81% of Companies Believe in DEI, but Only a Fraction Act on It — Where’s the Disconnect?
In the past two years, we’ve seen a shift from organizations maintaining a diversity, equity and inclusion (DEI) program toward a desire to live and breathe DEI in all that they do. But is this really happening, and is this movement leading to truly authentic and effective action?
The short answer for most of us is that we are not there yet, but we are making great progress.
Let’s consider the authenticity and effectiveness of the work that has been done and how we continue that momentum.
Reflecting On Society’s Progress
From an individual standpoint, the social justice movement inspired and encouraged individuals to better inform themselves and donate their time and money to organizations that support this important work.
Similarly, organizations — including many across the insurance industry — did a deep dive in assessing their current diversity and inclusion (D&I) programs and took steps to make the workplace more equitable, such as officially adding the “E” for “equity”; some even added a “B” for “belonging” to their programs.
Employers put new systems in place to enable people to connect, understand and support each other. They recruited talent from new areas, looking for new perspectives and different ideas. And they donated. They donated money to organizations chosen by employees, they donated time through organization-wide volunteer days and they donated resources to those in need.
These commitments are a step in the right direction. They started conversations and prompted leaders to look for talent that would add to their cultures, not just fit in.
However, making commitments is not always enough. Without accountability and proven results, momentum will come to a halt and progress will regress. In fact, according to Human Resources Director magazine, while 81% of companies believe that DEI initiatives are beneficial, only 34% have the resources to support their initiatives and only 49% have a strategic diversity plan in place.
So how do we keep up the momentum?
Momentum in the Insurance Industry
In recent years, the insurance industry has stepped up its focus on DEI and taken more action. Though more work is needed, there is much to commend as well.
The Insurance Industry Charitable Foundation (IICF) played a large role in the progress I experienced over the past few years. In bringing together organizations from across the industry, IICF helps us come together to collaborate and share practices to benefit the insurance industry.
Committees such as the IICF IDEA Council have borne fruitful programs and useful resources.
One such program is the IICF Talent Hub, which was created to help job-seekers learn about careers in insurance. IICF is also using that tool to highlight the amazing work of others in our industry. IICF recently posted an apprenticeship webinar hosted by IICF, AIG, Aon and Zurich on its Talent Hub.

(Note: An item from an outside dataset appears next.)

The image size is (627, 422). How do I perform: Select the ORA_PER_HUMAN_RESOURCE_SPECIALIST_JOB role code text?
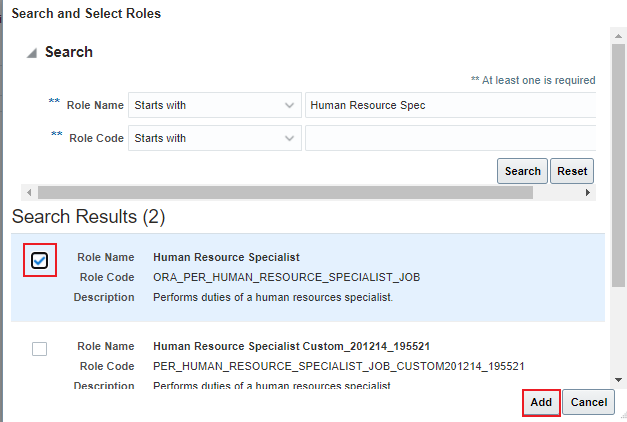(264, 277)
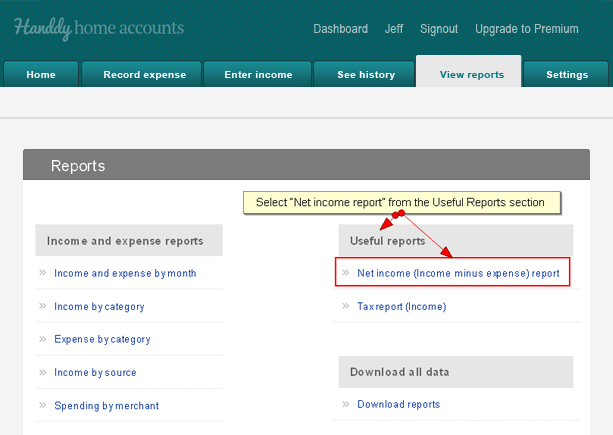The height and width of the screenshot is (435, 613).
Task: Open Net income (Income minus expense) report
Action: (458, 273)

Not only did the webinar provide information and opportunities for job-seekers throughout the industry, it also showcased the work that AIG, Aon and Zurich have done over the years to establish their apprenticeship programs, laying a solid foundation for other organizations to follow.
Another industry resource elevated by the IICF IDEA Council is the IICF Mentoring Alliance, which will prepare, inspire and empower diverse talent by pairing them with role models and allies from leading companies across the industry. Munich Re recently submitted a significant number of protégés and mentors for the pilot program.
Such progress within the industry can also be seen in the way leaders speak about DEI. At industry conferences such as the IICF Inclusion in Insurance Regional Forums this past summer, leaders demonstrated their commitments to DEI, accessibility, wellness, environmental social governance and more — and inspired others.
The industry has accomplished so much over the past several years, and in collaborating with each other, we have been able to share that work, create new ideas and grow DEI within our own individual businesses and across the industry.
Making Change at Munich Re
What is promising about the insurance industry is that, while we continue to work diligently to close the inequity gap, we are recognizing a growing desire to do more. As we look to further collaborate as an industry to advance DEI, I’d like to share a few initiatives we are doing at Munich Re.
Munich Re’s long-standing programs have built a foundation on which the work of today continues. With the goals and milestones built into our DEI commitment, we’ve been able to monitor and track them over the years and truly build upon our progress.
One such goal is Munich Re’s commitment to promoting women in the workforce. According to McKinsey and Company’s 2021 Women in the Workforce study, women make up 48% of entry-level workers; that number drops to 24% when looking at people in C-suite positions.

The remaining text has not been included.